Aqua Security on Monday reported that data it collected from honeypots protecting containers over a six-month period revealed that 50% of misconfigured Docker APIs are attacked by botnets within 56 minutes of being set up.
According to the research, it takes five hours on average for the adversaries’ bots to scan a new honeypot. The fastest scan occurred after a few minutes, while the longest gap was 24 hours.
Assaf Morag, lead data analyst with Aqua’s Team Nautilus, said this discovery underscores the significance of detecting and fixing cloud misconfigurations promptly or preventing them from occurring before app deployment. Morag said security pros need to understand that the slightest misconfiguration might expose their containers and Kubernetes clusters to a cyberattack.

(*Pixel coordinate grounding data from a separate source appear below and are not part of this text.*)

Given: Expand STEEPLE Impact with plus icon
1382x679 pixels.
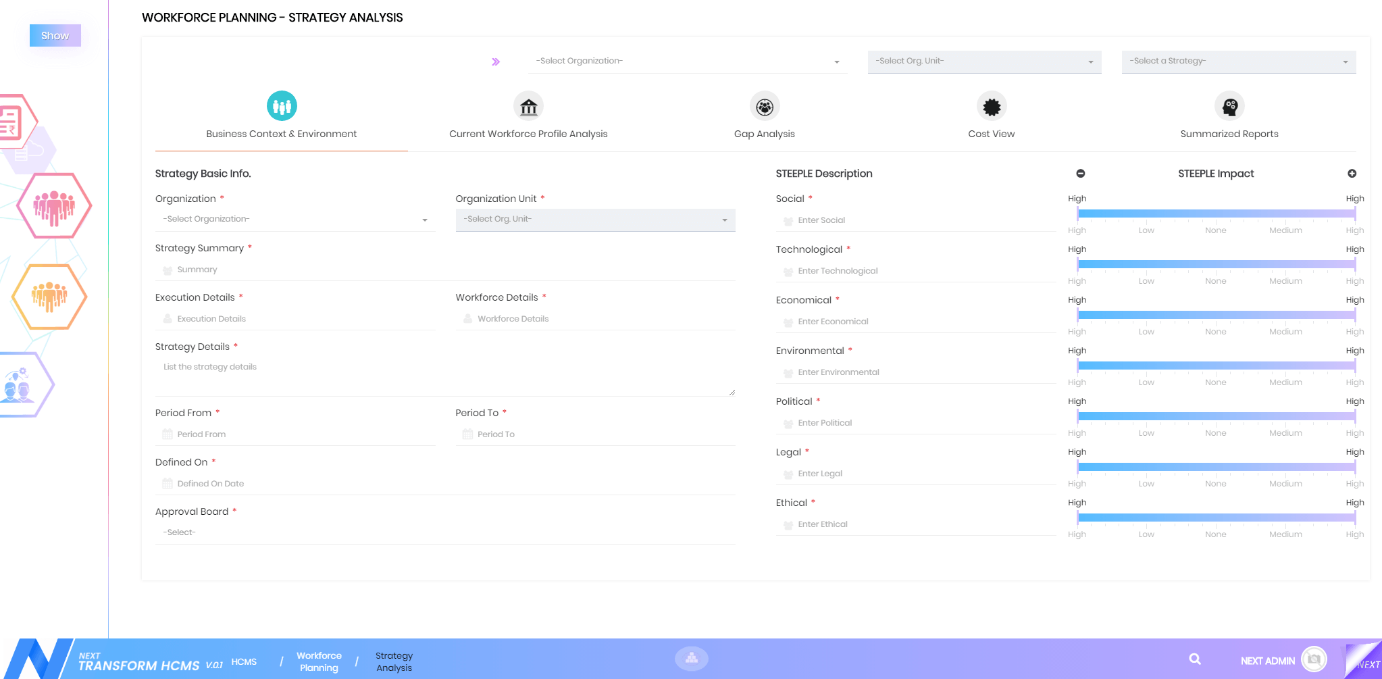Looking at the screenshot, I should pos(1352,174).
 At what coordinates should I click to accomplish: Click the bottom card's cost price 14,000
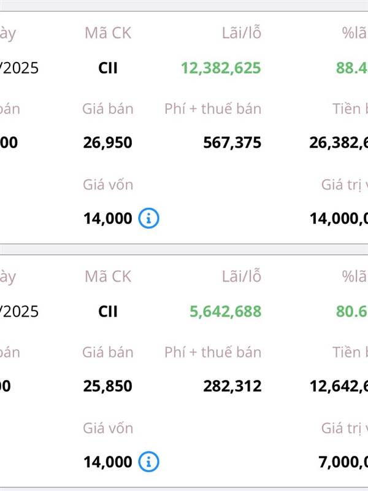point(108,461)
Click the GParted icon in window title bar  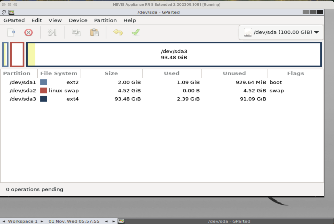coord(12,12)
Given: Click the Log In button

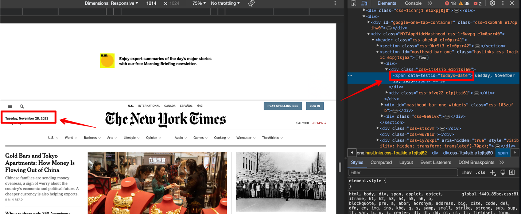Looking at the screenshot, I should [x=315, y=106].
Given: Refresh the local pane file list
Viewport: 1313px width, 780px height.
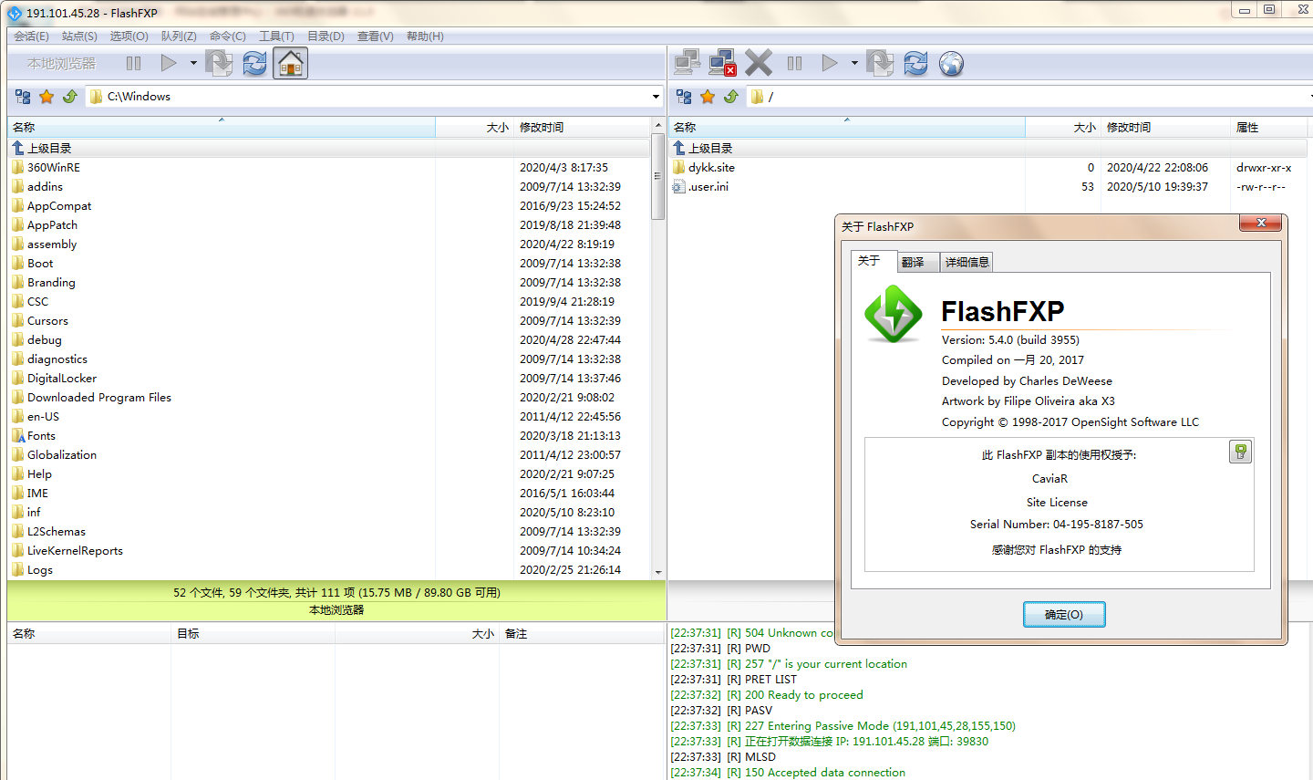Looking at the screenshot, I should pos(254,63).
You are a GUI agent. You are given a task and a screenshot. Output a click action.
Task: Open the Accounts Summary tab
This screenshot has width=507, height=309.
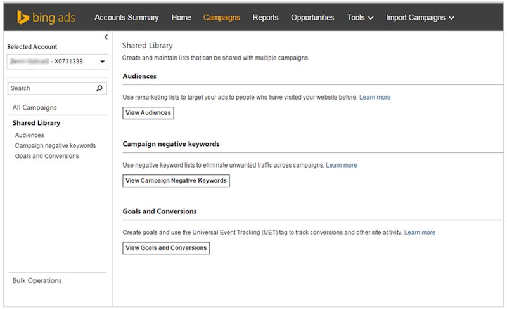[x=127, y=18]
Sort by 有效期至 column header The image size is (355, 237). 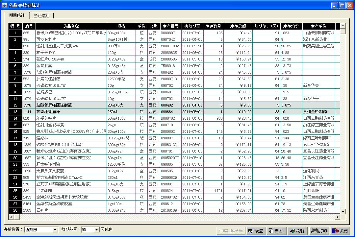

“The threat landscape has morphed as malicious adversaries extend their arsenals with new and advanced techniques to avoid detection,” said Morag. “Although cryptocurrency mining is still the lowest hanging fruit and thus more targeted, we have seen more attacks that involve delivery of malware, establishing of backdoors, and data and credentials theft. Focusing on misconfigurations is important, but companies also need a more holistic approach that includes a focus on supply chain attacks.”
The results of this report were contributed as input into the development of the MITRE ATT&CK Container Framework. In fact, Adam Pennington, MITRE ATT&CK director, said container security has been on MITRE’s radar for a while now, but it was only fairly recently that the company started seeing enough reported activity to start mapping this area and add it to ATT&CK.
“We’ve gone from occasional anecdotes about security incidents to a number of organizations regularly detecting and talking about intrusions,” Pennington said.
Michael Cade, senior global technologist for Kasten by Veeam, said cloud misconfigurations have become a real concern for container users.
“Misconfigurations are one of the ways that containers are uniquely exposed, basically as a default to ease development burdens. They are a likely point of ingress for container attacks, so it's extremely important to have an effective remediation plan in place,” Cade said.